I think about that every time I see Derek typing away on his laptop during a brainstorm. He’s not brainstorming; he’s transcribing. He’s missing the nuances of the conversation-the hesitations, the flashes of genuine insight-because he’s too busy making sure the bullet points are formatted correctly.
The Direct Path to Satisfaction
June H.L. eventually quit the industrial hygiene firm. She told me she was tired of ‘measuring the decline.’ She moved to a small town and started a business where she doesn’t use email. If you want to talk to her, you have to walk to her shop. There are no recaps. There are no action items. You tell her what you need, she tells you if she can do it, and then she does it.
It sounds primitive, but it is the most efficient system I have ever encountered. She has 0 unread messages and 100 percent job satisfaction.
Hiding Behind Accountability
We are obsessed with the ‘administrative meta-work’ because it is safe. If I spend my day managing a list of tasks, I can never be blamed for the failure of the project itself. I followed the process. I sent the recap. I assigned the items. I am ‘accountable’ in the eyes of the HR software, even if the actual problem remains unsolved. This is the ultimate contradiction of the modern office: we have more tools for accountability than ever before, yet less actual responsibility is taken. We hide behind the ‘CC’ line. We wait for the ‘recap’ to tell us what we already heard.
The 48-Hour Experiment
I’ve decided to conduct an experiment. I’m not going to open Derek’s email. I’m going to let it sit there in the digital dark for 48 hours. I know what my job is. I was in the room. I heard the requirements. If I need a document to tell me what I am supposed to be doing, then I wasn’t actually listening. And if the instructions were so complex that they require a formal recap, then the strategy is likely flawed from the start. Complexity is the camouflage of the incompetent.

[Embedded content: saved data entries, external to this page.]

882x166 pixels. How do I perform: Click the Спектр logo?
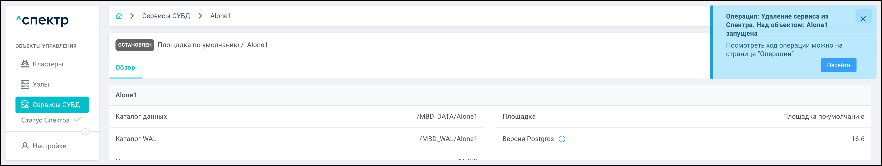(43, 21)
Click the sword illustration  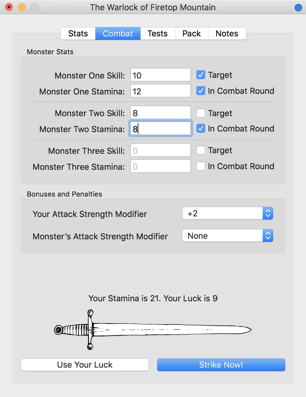(153, 330)
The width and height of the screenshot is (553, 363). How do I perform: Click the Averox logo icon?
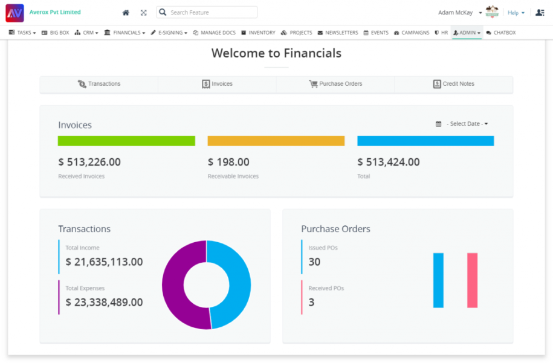[13, 12]
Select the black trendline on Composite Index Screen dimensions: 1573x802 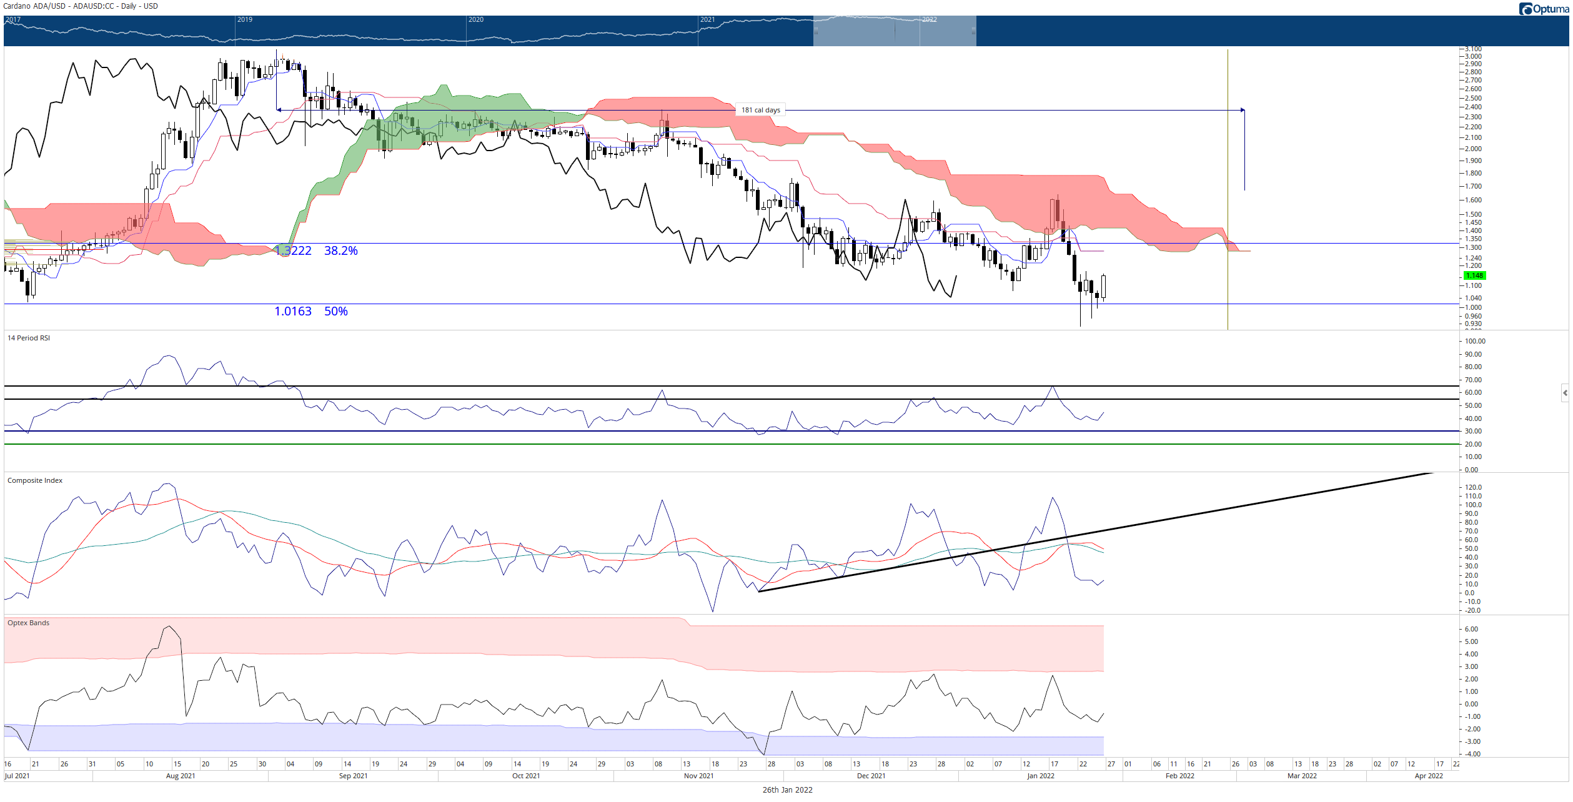click(1094, 532)

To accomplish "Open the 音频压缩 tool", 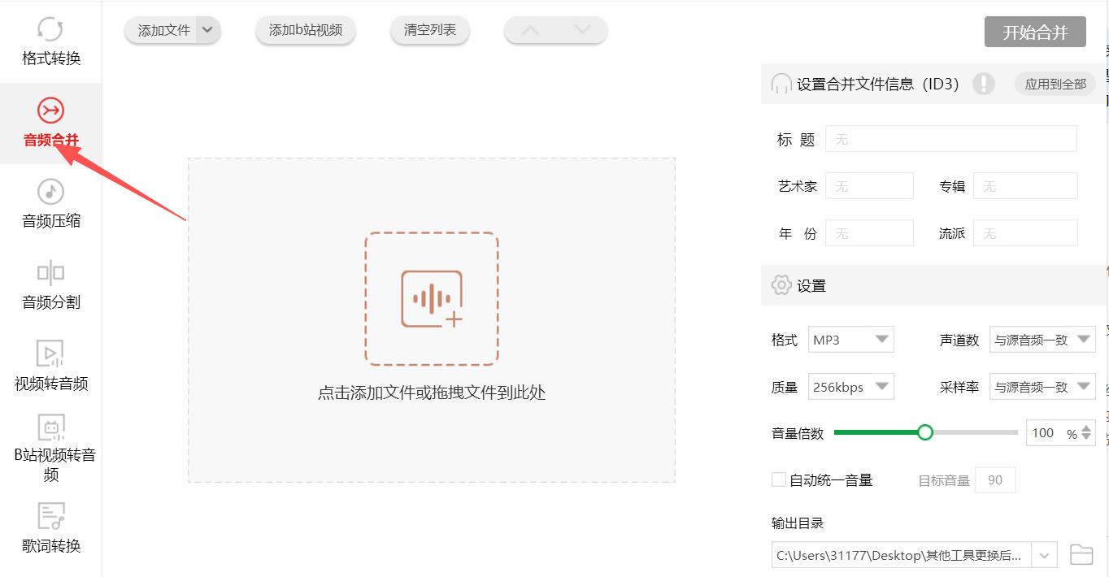I will (50, 203).
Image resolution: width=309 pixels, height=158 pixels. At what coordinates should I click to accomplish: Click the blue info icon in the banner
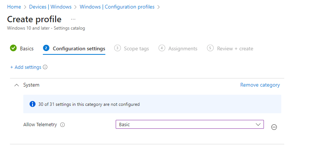click(x=33, y=104)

I just sneezed again. Eight times now. My body is literally trying to expel the atmosphere of this office. Maybe June was right. Maybe the only way to fix the system is to stop breathing in the exhaust. We don’t need more action items; we need more action. We don’t need more follow-ups; we need to lead.
Executing Reality
Tomorrow, I think I’ll delete the spreadsheet. I’ll just go talk to the people who are actually building the thing. We’ll stand in front of the machine, we’ll point at the broken parts, and we’ll fix them. No minutes, no recaps, no digital ghosts. Just the work, in all its messy, un-bulleted glory. What would happen if we all just stopped documenting the intent and started executing the reality?